また同じころ、田所の長男(高岡健二)が私文書偽造で逮捕されてしまう。
田所の襲撃事件をきっかけに、新聞では谷口組解体キャンペーンが開始されていたこともあり、この事件への風当たりは強かった。そして、耐えきれなくなった長男の妻(秋吉久美子)は自殺してしまう。これを機に、田所は後継者を考え始める…。
原作はあの志茂田景樹の同名小説。山口組で実際にあった抗争をモデルにして書かれている。
映画は、志茂田、『制覇』のプロデューサー俊藤浩滋、監督の中島貞夫らの取材をもとにシナリオが書かれており、並行して小説も執筆されていたという形だった。
普通のヤクザ映画とは違っているのは、三船敏郎が演じる組長、田所の家族がきっちり描かれている点。長男の高岡健二、長女の中井貴恵、次男の桂小つぶと、およそヤクザ映画とは思えない、家庭的なキャラクターが登場。親がヤクザという事に苦悩しながらも、人生を進んでゆく様を描き出してゆく。
この辺りの構成は、『ゴッドファーザー』(72)からの影響が大きいのかもしれない。三船敏郎の寡黙で実直なイメージと、その家族の様子が、ヤクザ映画にはあまり見られないファミリー映画としての魅力を映画に付け足しているのは事実だ。
また、ラストで三船敏郎から組を引き継いだ妻、岡田茉莉子の存在感も出色。
最初は家庭的であまり目立たない登場だったが、組を引き継ぎ、三船敏郎の遺影を背に並みいる組員たちに語るシーンでの迫力は素晴らしい。
まるで大ヒット作『極道の妻たち』を先取りするような、印象的なシーンだった。
拝「確かに、この映画"極妻"と言えばその通りだね。殴り込みはないけど」
武「それに、またなんですけれども、出演者が豪華なんです」
拝「この頃紹介する映画、いつもそうだね」
武「クドイかなと思って、今回は書かなかったのですが…」
拝「それじゃあ片手落ちだよ。ド?ンと書いておいてよ」
主役田所を演じるのは三船敏郎。
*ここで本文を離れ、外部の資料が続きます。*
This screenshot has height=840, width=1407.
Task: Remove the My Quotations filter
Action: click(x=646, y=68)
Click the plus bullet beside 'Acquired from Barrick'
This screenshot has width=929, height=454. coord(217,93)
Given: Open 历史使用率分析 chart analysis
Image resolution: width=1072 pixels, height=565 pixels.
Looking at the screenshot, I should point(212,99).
貫録たっぷりで谷口組三代目を演じ、東映ヤクザ映画ではあまりみられない紳士的な組長を作りだした。
田所の妻には岡田茉莉子。煮干の頭をもいでいるような家庭的な女性が、後に組を継ぐという大変身を遂げる。
谷口組若頭河上に菅原文太
その妻百代に松尾嘉代
河上と対立する、若頭補佐権野に若山富三郎
その子分海渡を小林旭
谷口組幹部に小池朝雄、待田京介、曽根晴美、寺田農
谷口組部屋住みに清水健太郎
谷口組を追いつめる警察関係では梅宮辰夫、今井健二
そして、田所の主治医大友に鶴田浩二
ほかにも中井貴恵、秋吉久美子、名高達男、草薙幸二郎、小田部通麿、大信田礼子、宮内洋、中田博久、丹波哲郎など豪華な出演陣だ。
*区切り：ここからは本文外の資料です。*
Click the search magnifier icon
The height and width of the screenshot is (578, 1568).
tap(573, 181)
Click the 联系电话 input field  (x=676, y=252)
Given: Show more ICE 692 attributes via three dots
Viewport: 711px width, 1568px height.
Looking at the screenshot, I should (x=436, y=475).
武「全体に、主役クラスの俳優が大挙して登場しているのが特徴かなと」
拝「すごいね、この出演者。特に谷口組は、これが本当だったら物凄く豪勢な組だ」
武「こんな組が本当にあったら、警察でも近寄らないでしよう」
拝「梅宮辰夫さん、ソリ入っていて警察には見えない。どっちがヤクザかわからない感じだった。しかも部下に今井健二さんって…悪徳警官集団としか思えない!」
武「ここに岸田森さんが登場します」
拝「もうお腹いっぱいなキャスティング!
でも、確かこの映画、岸田森さんの遺作だったよね」
武「残念ながらそうなんです…」
岸田森は、北陸地方にある石川組の組長、石川浩之を演じている。
谷口組若頭補佐、権野(若山富三郎)の盃を受けていたが、羽振りの良くなってきた若頭河上(菅原文太)に寝返ろうと画策する。
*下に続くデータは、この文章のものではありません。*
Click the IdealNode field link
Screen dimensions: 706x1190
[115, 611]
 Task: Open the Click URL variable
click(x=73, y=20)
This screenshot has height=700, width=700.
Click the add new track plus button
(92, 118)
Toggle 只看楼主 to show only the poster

この企みを知った権野の差し向けた刺客により、嵐の中射殺されてしまう。
岸田森の出演は全部で三か所。
・若い女を助手席に乗せて砂浜をジープで疾走、組事務所に乗りつける。
・レストランで河上に取入ろうと、手土産を渡そうとする
・嵐の中家に帰ると、そこに刺客が待ちうけており、射殺される。
この時の岸田森の役作りが面白かった。
いつもダンディーに帽子をかぶっていて、額の真中までしか日焼けしていない。
つまり、帽子をいつもかぶっているので、ツバにより額の上部がいつも影になり、日焼けしないという実に個性的な役作りだ。
確かに、そういう日焼けはあるかもしれないが、それを実際にメイクでやってしまうと普通の俳優ならばコントになってしまう。それを、迫力ある演技と役作りで、見事に乗り切ってしまうあたりが、岸田森の凄さだ。
また、刺客に射殺されるシーンでは、フスマや雨戸を何枚もぶち破って、嵐の中、庭に転げ出るという、激しいアクションを見せてくれる。
最後に撮影されたのは、海岸沿いのレストランで河上(菅原文太)と相対する二番目の登場シーン。
本来は北陸で撮影される予定だったのだが、体調を考慮して京都から近い琵琶湖畔のレストランにロケ場所が変更されている。
この時岸田森は看護婦同伴で現場に臨み、無事に撮影を終えた。
撮影日は昭和57年(1982)9月6日。映画公開が10月30日という事を考えると、かなり押し迫ったスケジュールでの撮影となった。
他のシーンは同年7月に撮影されていたが、その月の末に岸田森は体調悪化で入院、一シーンだけ撮影が完了しないままになっていた。
岸田森の体調次第では、配役を替えてという事も考えていたようだが、入院中岸田森自身から名乗り出て、一日で撮影されたという事だ。
シーンを見て見ると、食道にガンがあるにもかかわらずタバコを吸ったりしているのに驚かされる。声はさすがにガラガラだが、凛として演じ切っている姿には拍手を送りたい。
武「この撮影の三カ月半後に、岸田森さんは急逝します。つまり、このレストランのシーンが、役者として最後に撮影されたものです」
拝「そうなんだ…でも、映像で見る限り元気だよね」
武「役者って、凄いと思います」
拝「次回はどうしようか…」
武「今回の『制覇』は遺作ですが、それよりも後に公開された作品があるので、それでいかがでしょうか?」
拝「そんなのあるんだ。で、何?その映画」
武「『南極物語』です。これが本当の最後です」
拝「へぇ、出演しているの、気付がつかなかったな…それよろしく。じゃあ、次回もこの居酒屋で」
そこに店員さんがサワーを持ってきた。
それを見て、拝編集長は首をかしげている。
拝「あれ?これだけ?」
拝編集長の抗議に店員さん、飲み物は人数分にして下さいとすっかり弱り切っている。
やはり、サワーを一気に『制覇』しようとしていたのか…
まあ、いいか。いつもの事だ、気にしない…気にしない。